Records drawn from a dataset ▸
•••••

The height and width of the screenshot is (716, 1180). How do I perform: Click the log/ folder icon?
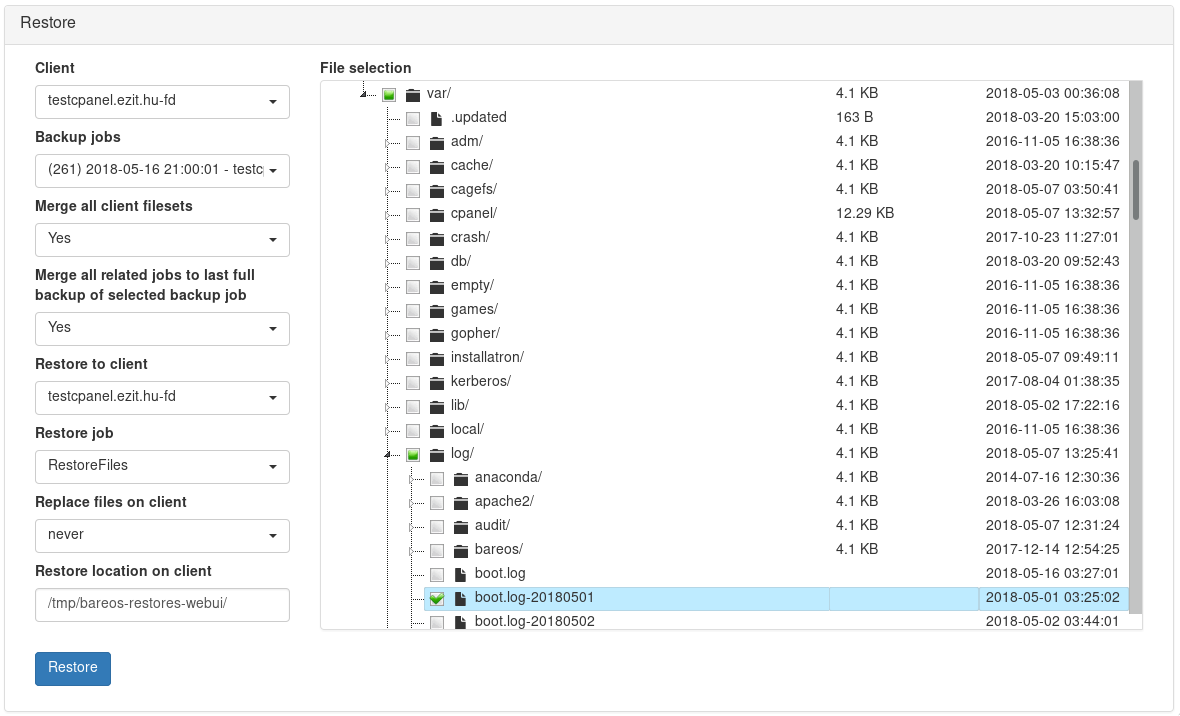[x=436, y=454]
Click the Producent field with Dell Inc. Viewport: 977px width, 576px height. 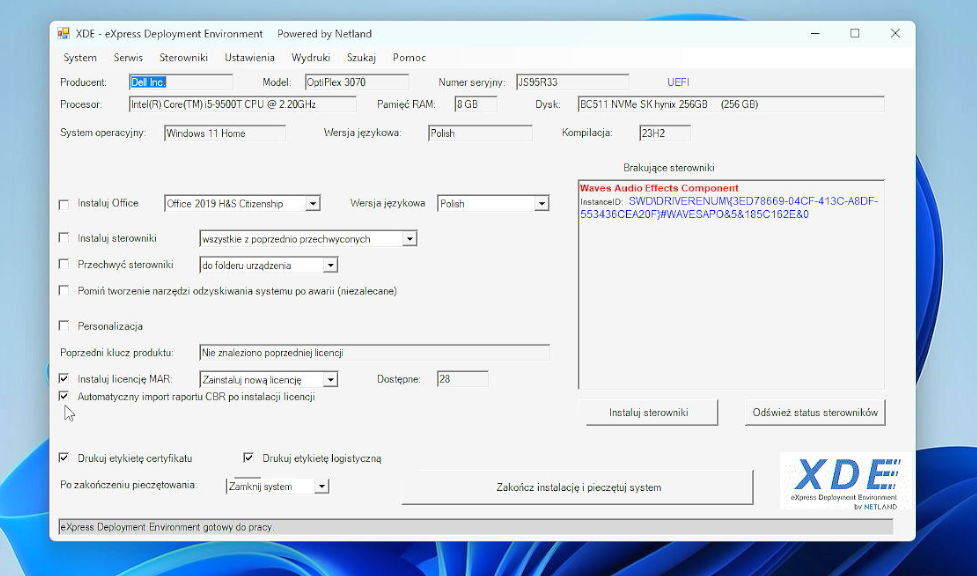(x=180, y=82)
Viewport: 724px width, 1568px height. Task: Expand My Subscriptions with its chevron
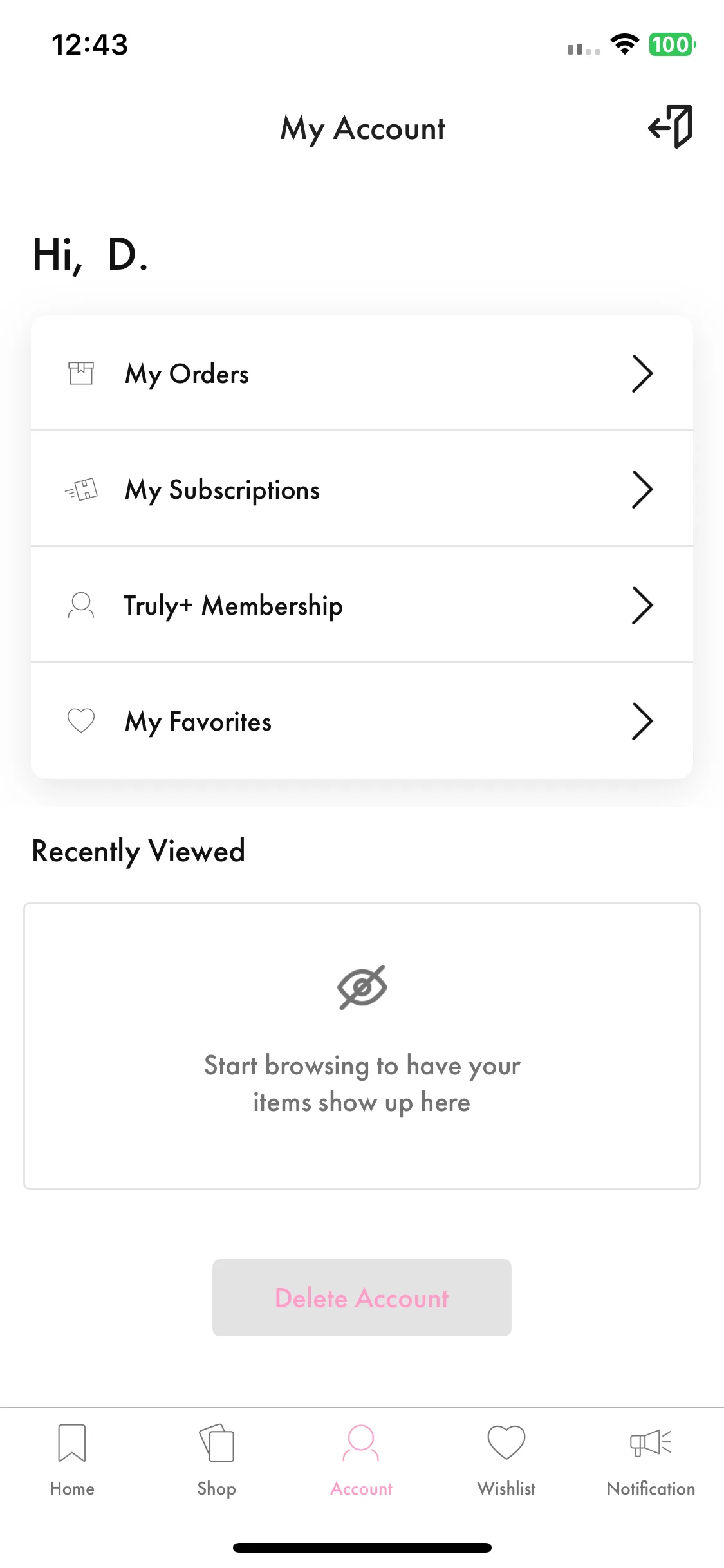642,490
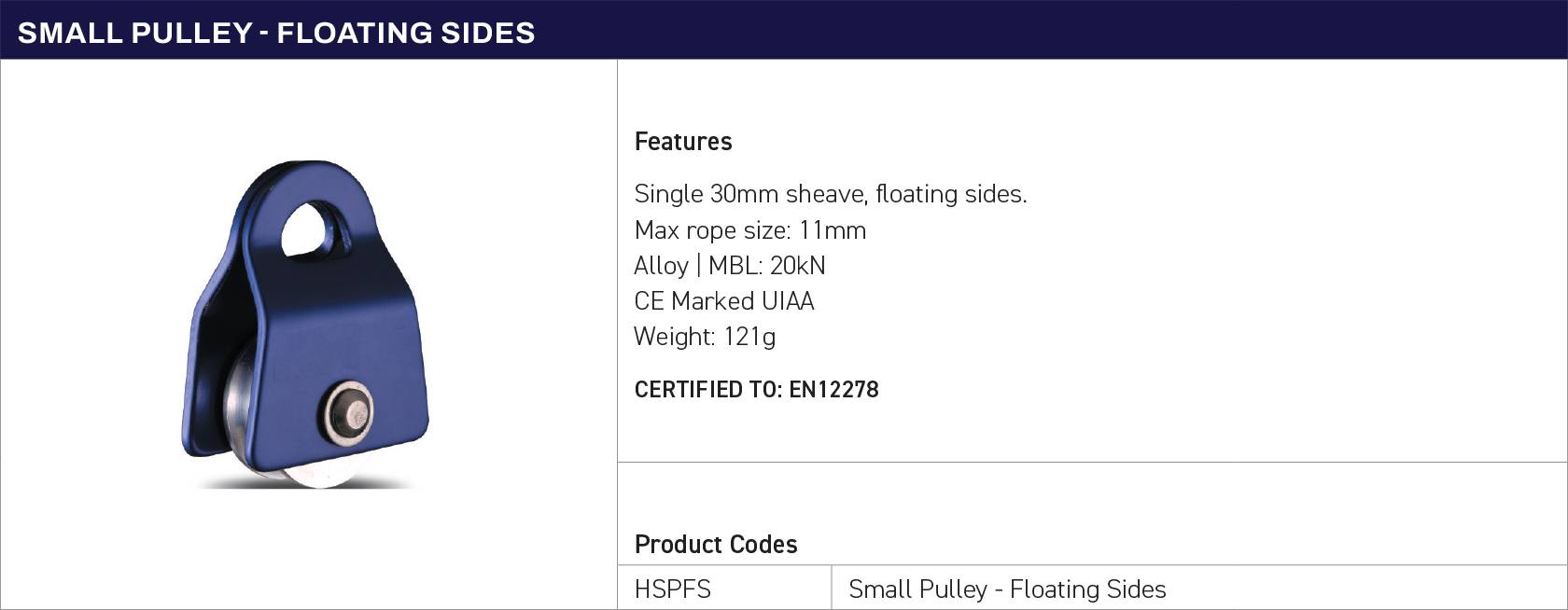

•••••

GOAL OF THE EXERCISE ▸ Start with the line holding "Viewport: 724px width, 1568px" and repeat exactly every line through the final line of the records above, but no pictures and nothing more.

PROBLEM SOLUTION ▸
Viewport: 724px width, 1568px height. Task: Expand My Subscriptions with its chevron
642,490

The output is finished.